# TASK TO COMPLETE
The result should be the lines from the one holding "Task: Expand the 客户付款 submenu" to the final line of the records below, repeated exactly and with no pictures.

***** MATERIAL SUPPLIED *****

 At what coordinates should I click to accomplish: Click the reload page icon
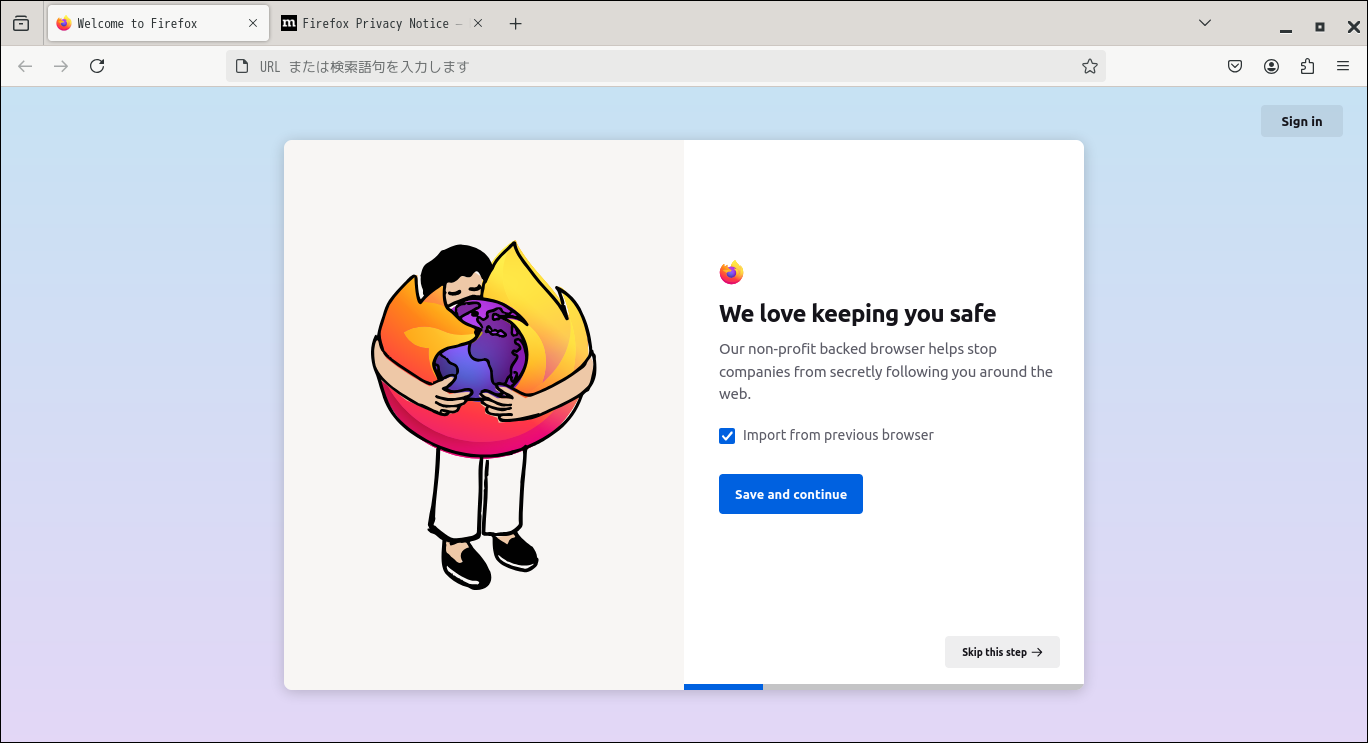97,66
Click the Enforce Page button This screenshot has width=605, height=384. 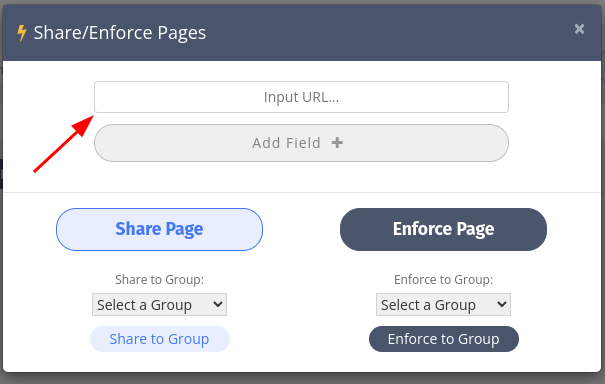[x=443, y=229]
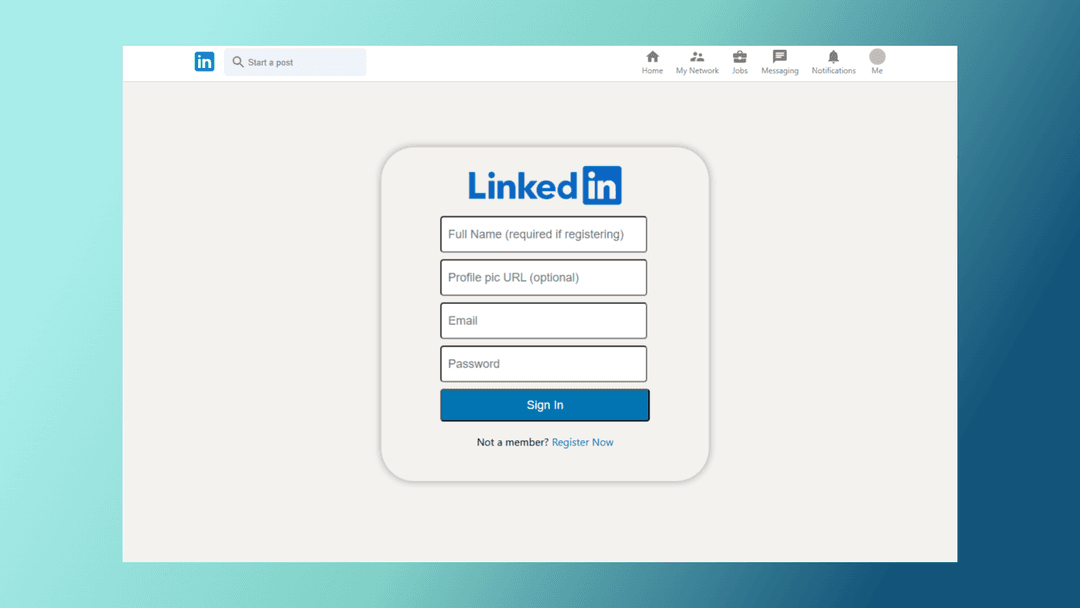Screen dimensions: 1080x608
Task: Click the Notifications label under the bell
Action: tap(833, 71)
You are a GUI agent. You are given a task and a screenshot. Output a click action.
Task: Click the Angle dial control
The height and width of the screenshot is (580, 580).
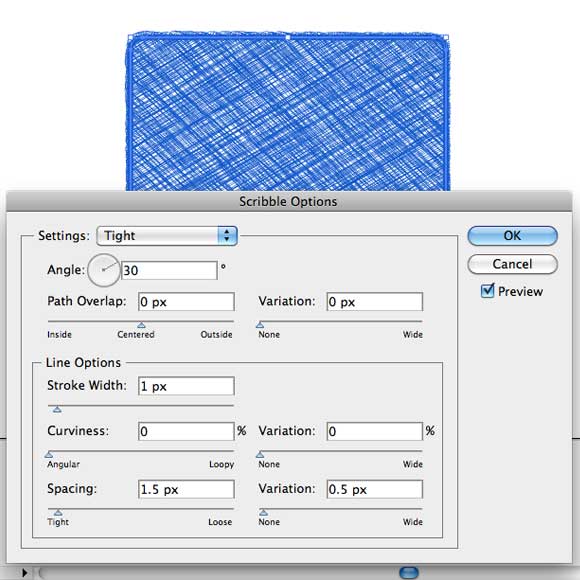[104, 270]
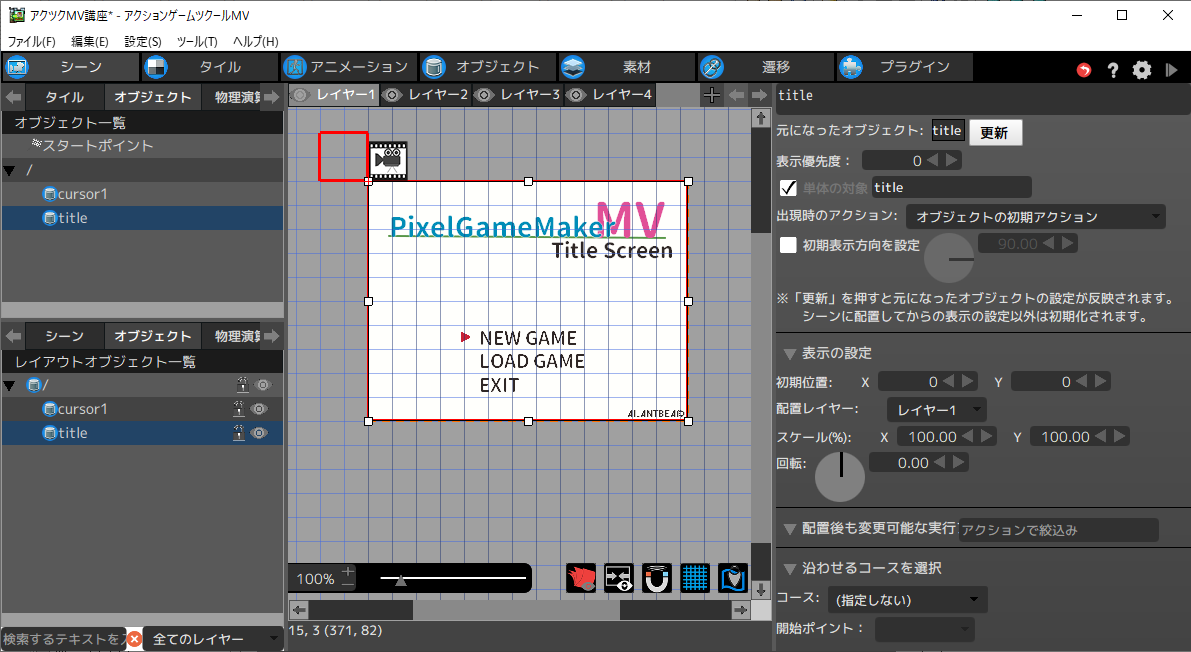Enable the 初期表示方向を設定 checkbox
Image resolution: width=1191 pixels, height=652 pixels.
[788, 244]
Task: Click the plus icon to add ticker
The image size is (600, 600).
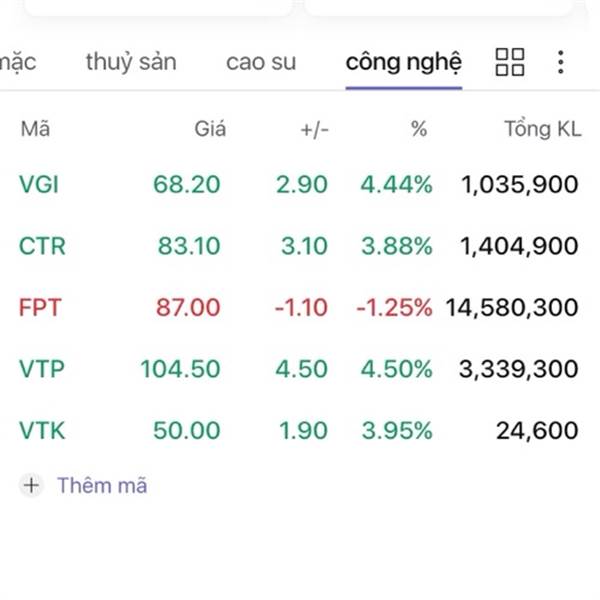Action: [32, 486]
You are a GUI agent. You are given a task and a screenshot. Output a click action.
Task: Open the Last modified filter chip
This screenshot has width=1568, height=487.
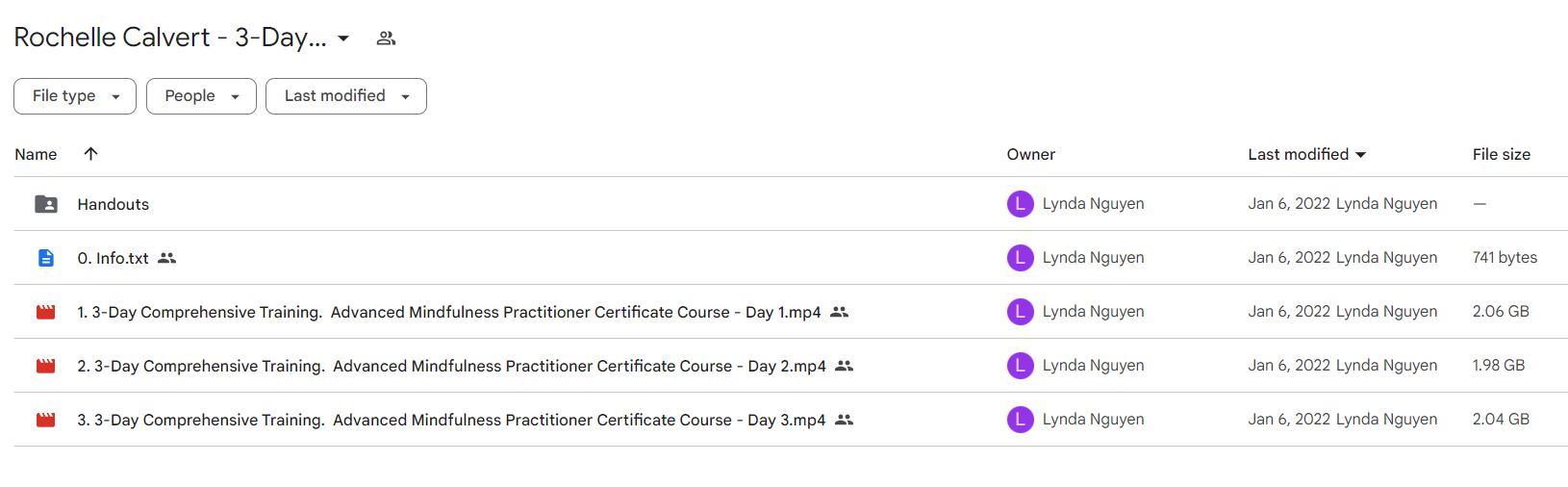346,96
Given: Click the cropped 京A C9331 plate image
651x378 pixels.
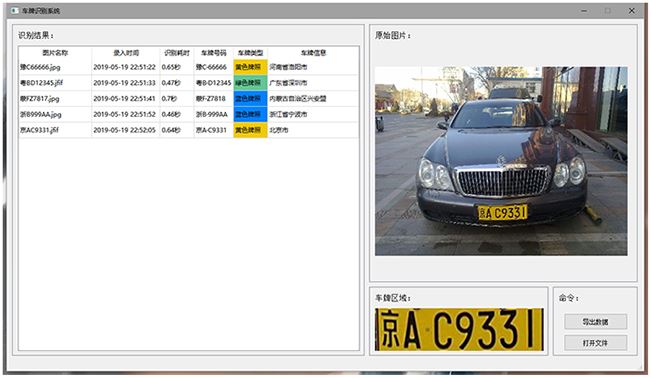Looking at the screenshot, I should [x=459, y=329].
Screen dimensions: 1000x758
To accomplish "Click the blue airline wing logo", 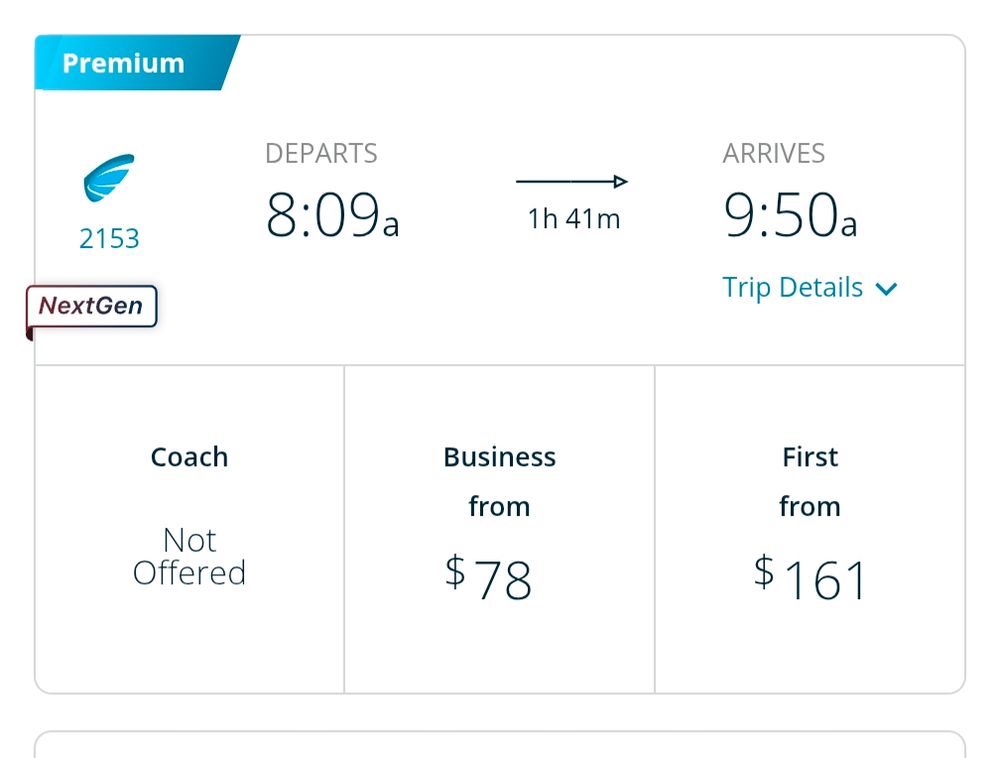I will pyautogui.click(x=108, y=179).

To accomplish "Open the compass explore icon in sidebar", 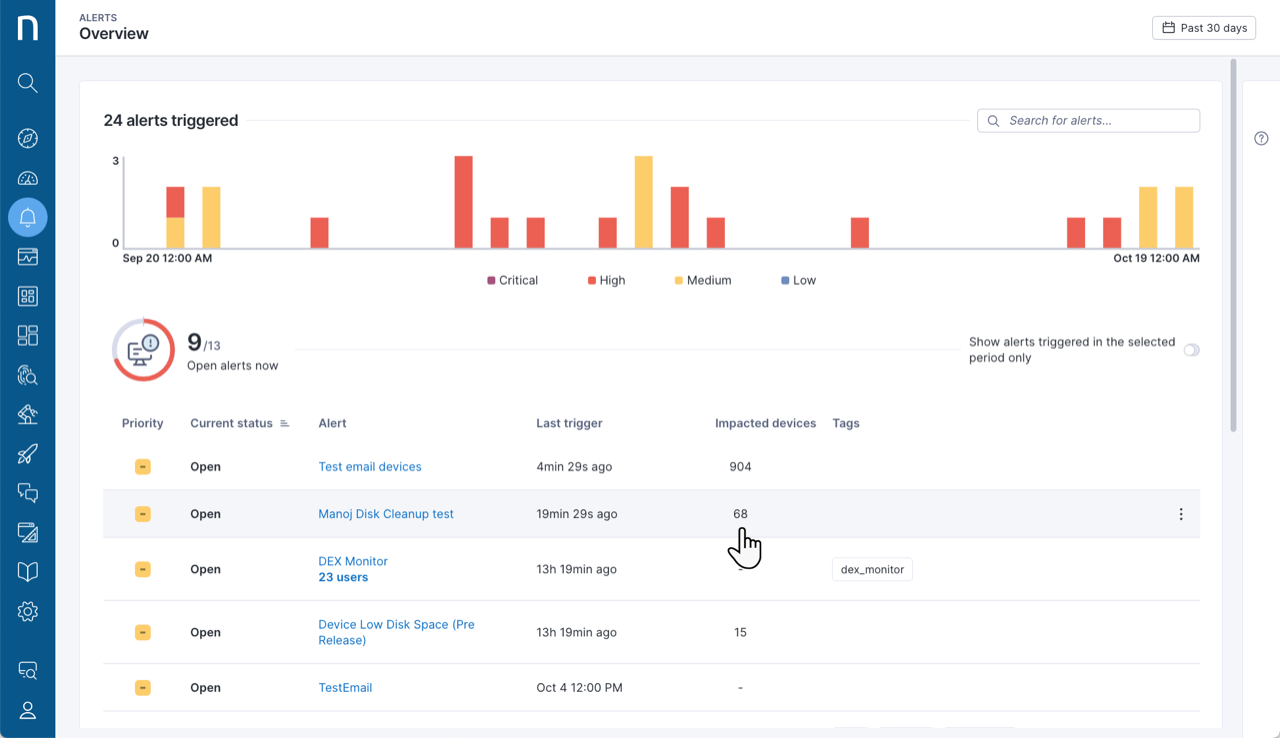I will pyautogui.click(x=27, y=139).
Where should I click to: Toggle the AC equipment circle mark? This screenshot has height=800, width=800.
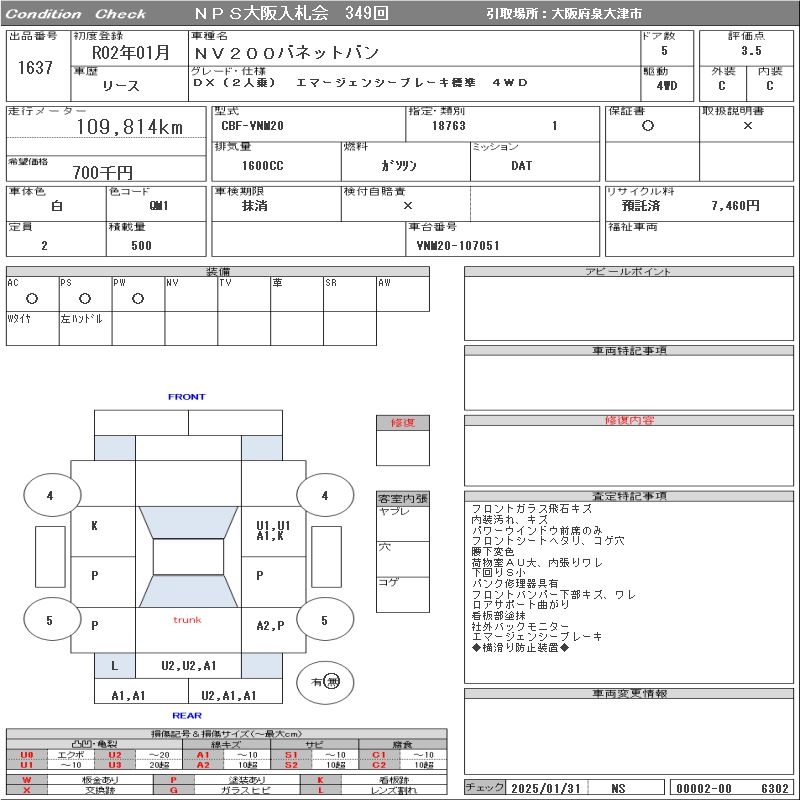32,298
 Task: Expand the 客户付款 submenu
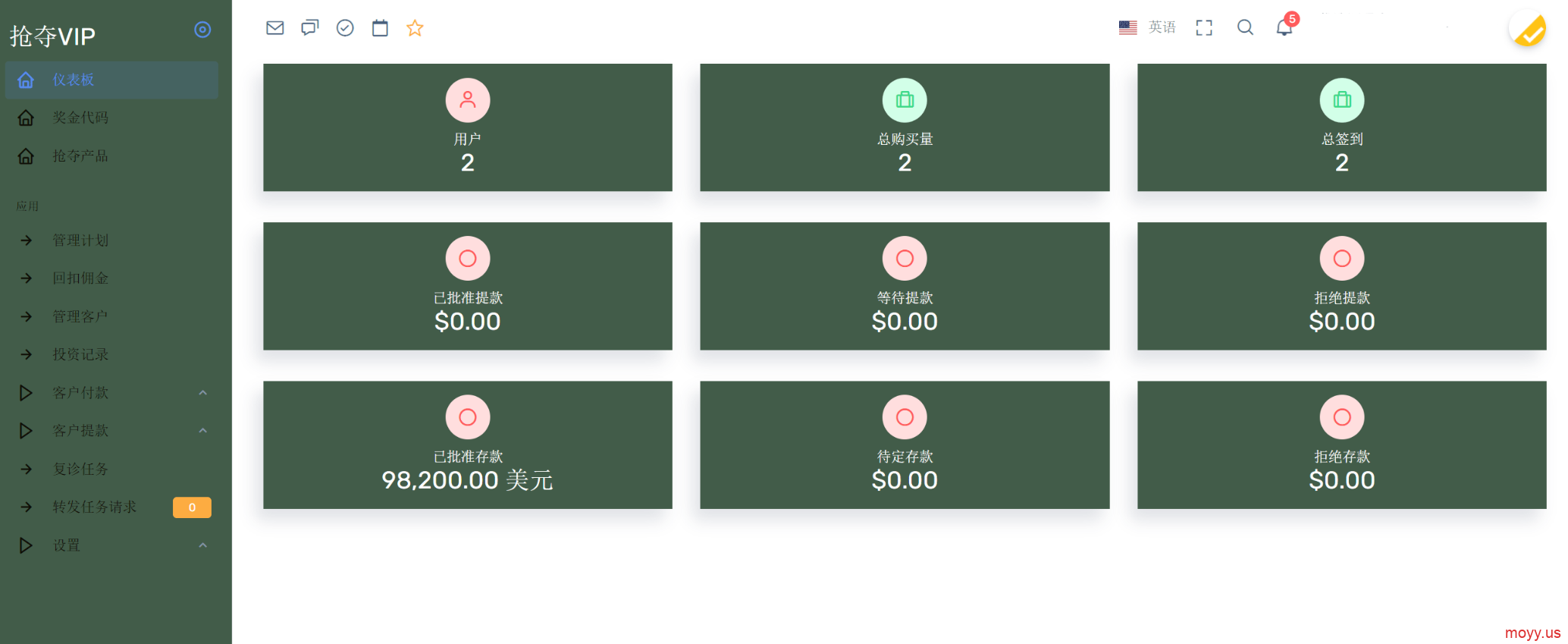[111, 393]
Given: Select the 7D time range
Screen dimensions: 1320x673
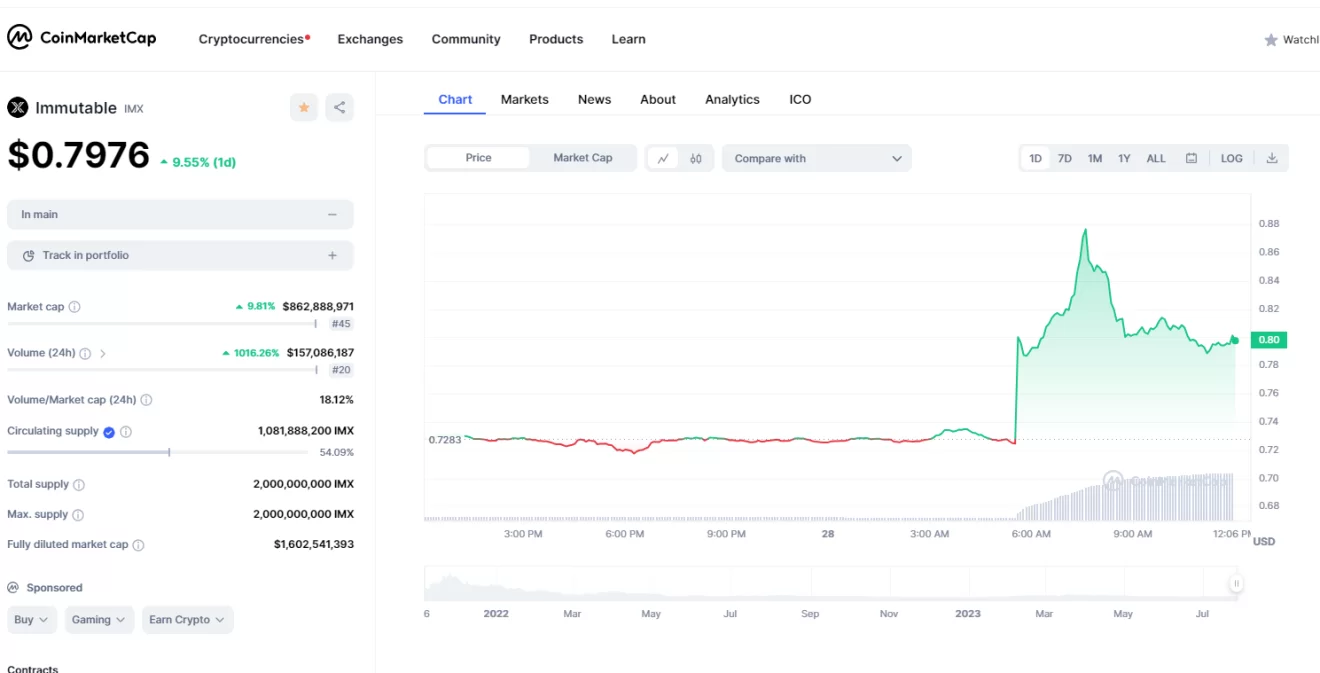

*****

# WRITTEN ANSWER
 Task: Expand the 客户付款 submenu
[111, 393]
Given: Select the 7D time range
Screen dimensions: 1320x673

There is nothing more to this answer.